12

Àl’étage, le couloir haut de plafond était glacial. Le vent s’insinuait sous les tuiles et balayait les soupentes. Valentina entendit le gémissement de la charpente. « Nous allons bien nous entendre. » Elle sourit au souvenir de ses doigts crispés sur les rênes, le parfum qui émanait de son manteau, sa main sur sa nuque. Il voulait la revoir !

Pas un rai de lumière ne filtrait sous la porte de Katia. Elle l’ouvrit quand même et se faufila dans la chambre. Sans faire de bruit, elle ôta ses chaussures de bal, souleva un pan de l’édredon et se glissa dans la chaleur du lit.

— Katia, murmura-t-elle.

Elle enlaça la silhouette immobile de sa sœur et se lova contre elle, la joue contre son épaule. Au bout de quelques minutes, une odeur écœurante et cuivrée lui envahit les narines, une odeur qu’elle ne connaissait que trop bien. Elle se redressa vivement.

— Katia !

Pas de réponse. C’est alors qu’elle sentit une matière humide couler sur son bras.

— Katia !

Affolée, elle chercha le bouton de la lampe de chevet et constata qu’elle avait la main écarlate.

— Non ! Katia !

Sa sœur gisait paisiblement sur le dos, une paire de ciseaux fichée dans son poignet tel un couteau dans du beurre. Les draps étaient imprégnés de sang. Valentina se leva d’un bond et saisit la ceinture du peignoir de Katia pour nouer un garrot au-dessus de son coude. Le flot s’atténua. Elle était parvenue à endiguer l’hémorragie. Les yeux fermés, Katia était livide, inerte. Seules ses boucles blondes semblaient encore dotées d’une étincelle de vie.

— Katia, interrogea-t-elle en la berçant dans ses bras. Pourquoi ?

Le cœur serré, elle déposa un baiser sur la joue froide, puis elle courut chercher l’infirmière Sonia.

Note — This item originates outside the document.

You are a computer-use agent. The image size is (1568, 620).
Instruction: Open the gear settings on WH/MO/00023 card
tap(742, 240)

Valentina attendait au pied de l’escalier en regardant les premières lueurs de l’aube filtrer derrière les volets. Une tache de lumière rose apparut sur le sol en marbre. Elle la vit s’agrandir peu à peu. Soudain, des pas lents et lourds retentirent sur les marches.

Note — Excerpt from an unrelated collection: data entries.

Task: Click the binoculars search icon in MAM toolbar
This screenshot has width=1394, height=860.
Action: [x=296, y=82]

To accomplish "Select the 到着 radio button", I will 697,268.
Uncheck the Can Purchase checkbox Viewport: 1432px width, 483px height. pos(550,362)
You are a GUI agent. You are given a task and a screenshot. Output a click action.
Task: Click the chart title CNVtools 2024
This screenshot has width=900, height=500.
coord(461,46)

— Docteur Beloï, dit-elle en levant les yeux vers le visage rond à la moustache fournie. Comment va-t-elle ?

Son manteau sentait le laudanum et ses doigts étaient tachés de nicotine, mais c’était l’un des meilleurs praticiens de Saint-Pétersbourg. Le plus cher, aussi. Il posa une main sur l’épaule de Valentina pour calmer son impatience.

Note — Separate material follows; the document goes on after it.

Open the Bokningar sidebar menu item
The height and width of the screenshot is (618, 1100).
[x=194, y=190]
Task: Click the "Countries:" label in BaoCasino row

— Elle est encore en vie. Votre mère est à son chevet.

Valentina émit une plainte.

— Votre sœur se remettra de cette… aberration. Dieu lui pardonne.

Il secoua la tête d’un air affligé et se pinça l’arête du nez.

— Elle ne va pas mourir ?

— Non. N’ayez pas l’air si terrifié. Elle ne va pas mourir. Grâce à vous. Vous lui avez sauvé la vie.

— Elle ne va pas mourir.

— Elle sera faible pendant un moment car elle a perdu beaucoup de sang. Vous devriez d’ailleurs vous changer. Vous en êtes couverte.

Il lui tapota encore l’épaule et s’éloigna dans le vestibule. Valentina garda les yeux rivés sur l’escalier. Quand un valet ouvrit la porte d’entrée, le médecin se tourna pour faire signe à la jeune fille.

— Valentina, approchez.

Elle s’éloigna à regret de l’escalier.

— Dites-moi, mon petit… comment avez-vous su où placer le garrot ?

— Je lis beaucoup.

— Vos parents vont remercier le ciel que vous soyez allée dans la chambre de votre sœur, hier soir. Sinon, vous l’auriez trouvée froide comme la pierre, ce matin.

Valentina porta le regard vers le palier, à l’étage. Ses doigts ne cessaient de trembler.

— Vous avez très bien endigué l’hémorragie. Vous avez la carrure d’une véritable infirmière, mon petit.

Ces paroles l’interpellèrent.

— Docteur Beloï, que dois-je faire pour devenir infirmière ?

— Qu’est-ce que vous me racontez là ?

— M’accorderiez-vous une lettre d’introduction pour les hôpitaux afin que j’apprenne le métier ?

— Valentina, le moment est mal choisi pour plaisanter.

— Je ne plaisante pas.

Il soupira et se pinça à nouveau le nez.

— Je n’en ferai rien. Vos parents sont désemparés et ont suffisamment de problèmes sans que vous leur en imposiez davantage.

Lorsqu’il fit mine de lui tapoter à nouveau l’épaule, elle eut un mouvement de recul.

— Ce n’est qu’une lubie provoquée par cette… erreur de votre sœur.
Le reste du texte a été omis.